**Description of the task:**
Reproduce every line of the listing below verbatim, but omit the pictures.

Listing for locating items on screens
********

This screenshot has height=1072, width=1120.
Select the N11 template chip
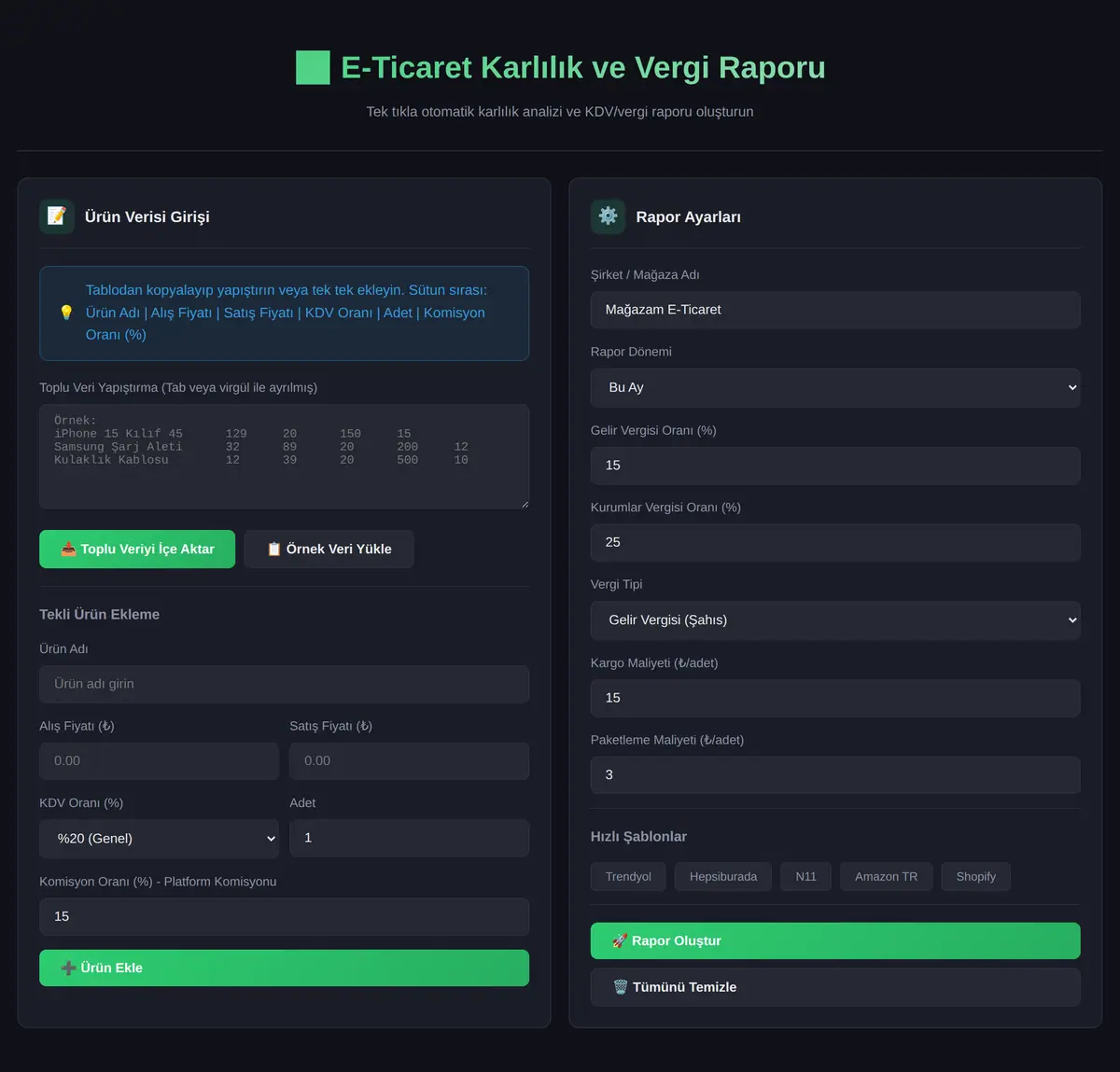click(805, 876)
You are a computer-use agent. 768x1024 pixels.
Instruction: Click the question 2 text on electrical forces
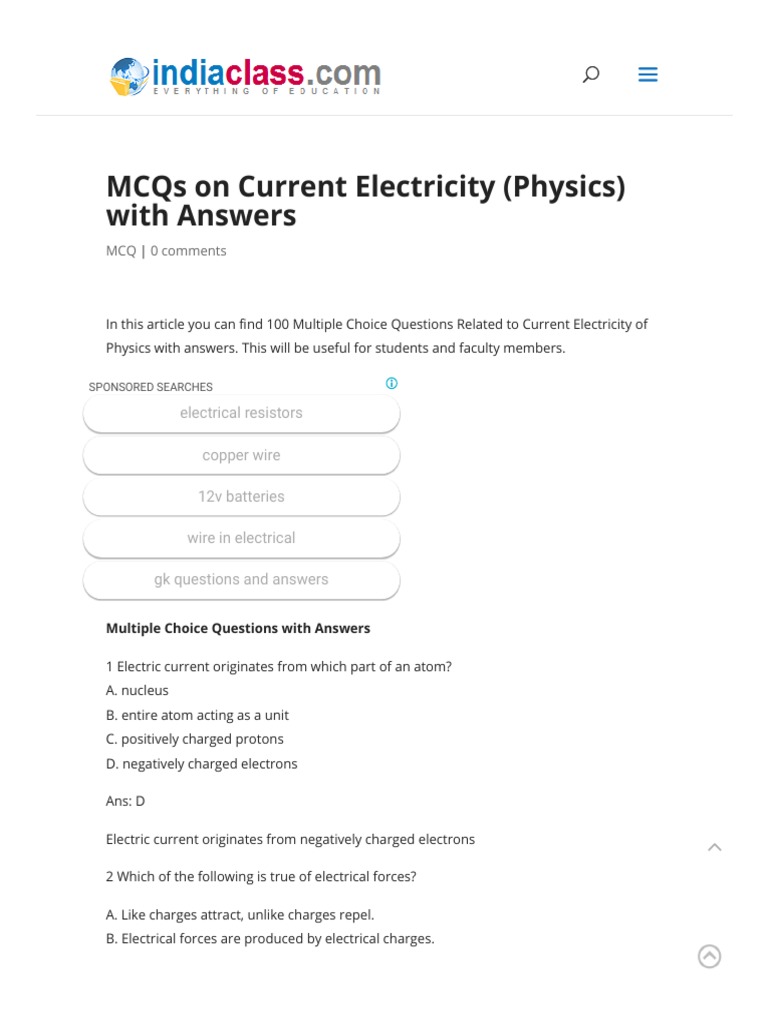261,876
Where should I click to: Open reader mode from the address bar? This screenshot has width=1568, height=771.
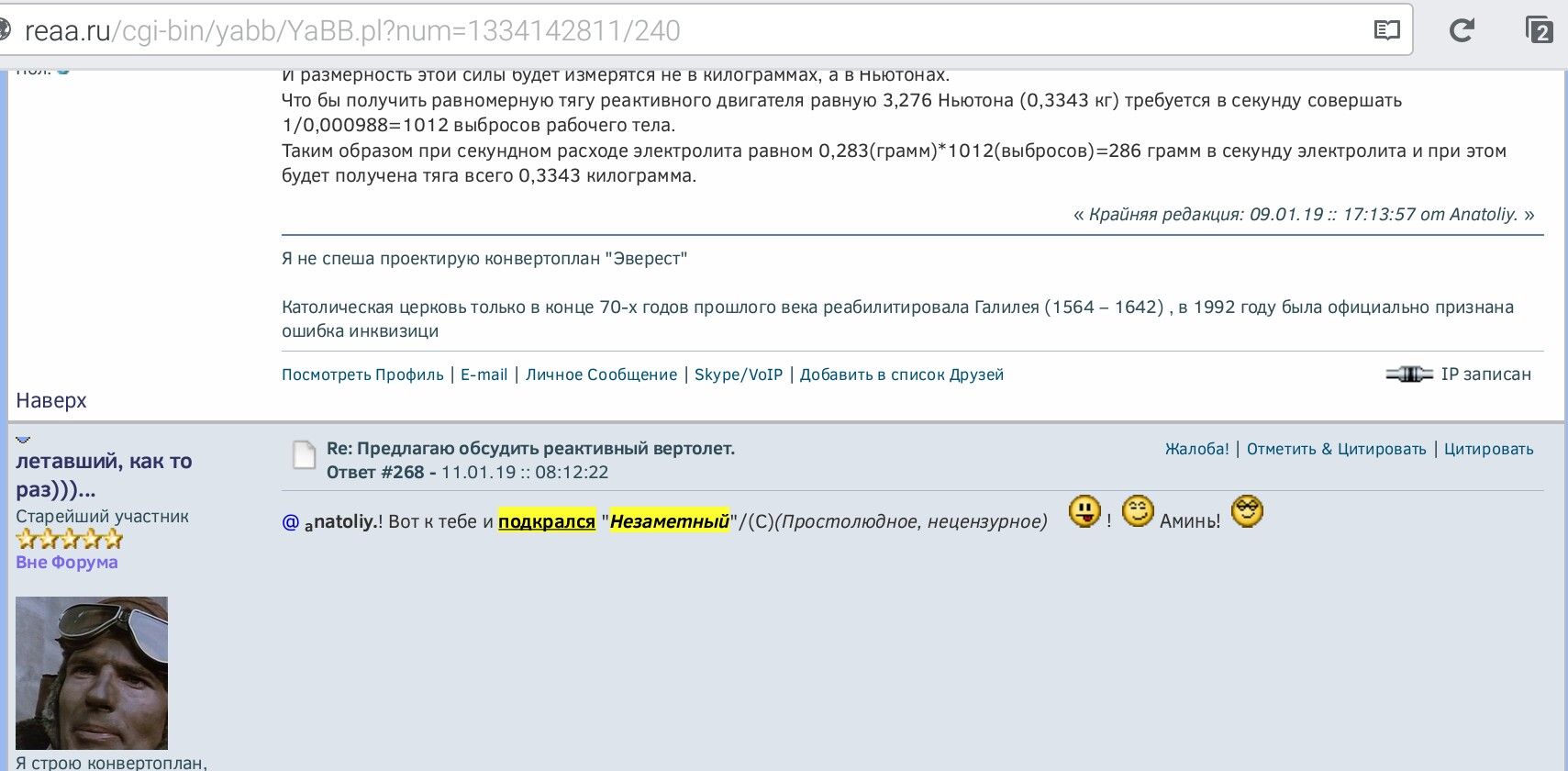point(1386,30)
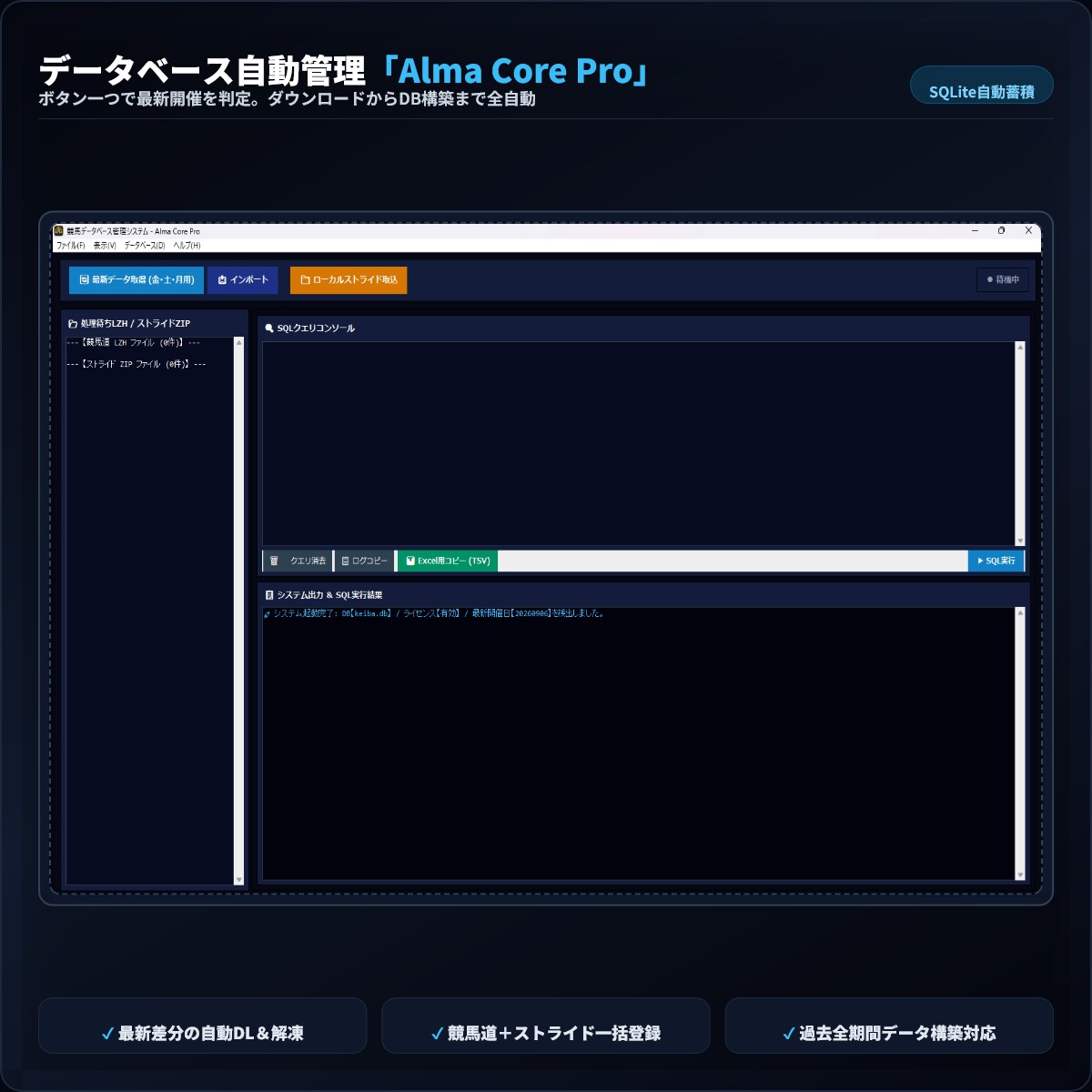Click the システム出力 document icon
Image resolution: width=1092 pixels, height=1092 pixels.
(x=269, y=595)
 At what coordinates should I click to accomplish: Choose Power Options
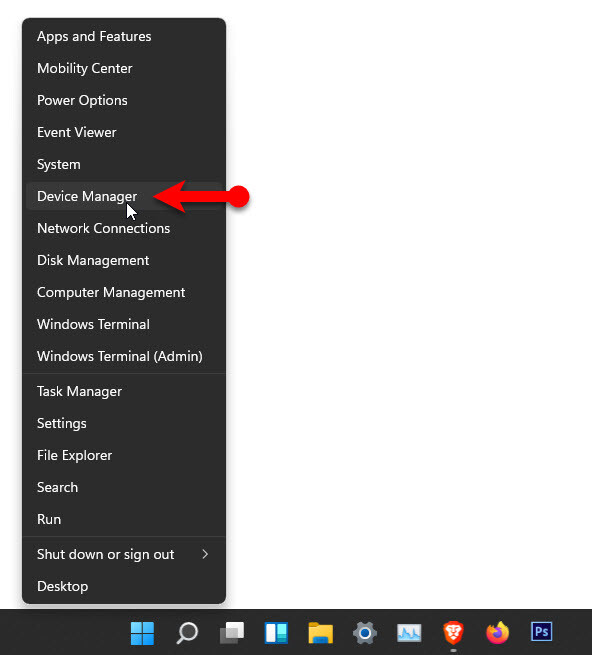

********

**Solution to the exercise:**
This screenshot has height=1072, width=1120.
Select the N11 template chip
click(805, 876)
You are a computer-use agent. 768x1024 pixels.
Instruction: Click the question 2 text on electrical forces
261,876
Where should I click to: Open reader mode from the address bar? This screenshot has width=1568, height=771.
point(1386,30)
Click the システム出力 document icon
Image resolution: width=1092 pixels, height=1092 pixels.
(x=269, y=595)
 At what coordinates should I click to accomplish: Choose Power Options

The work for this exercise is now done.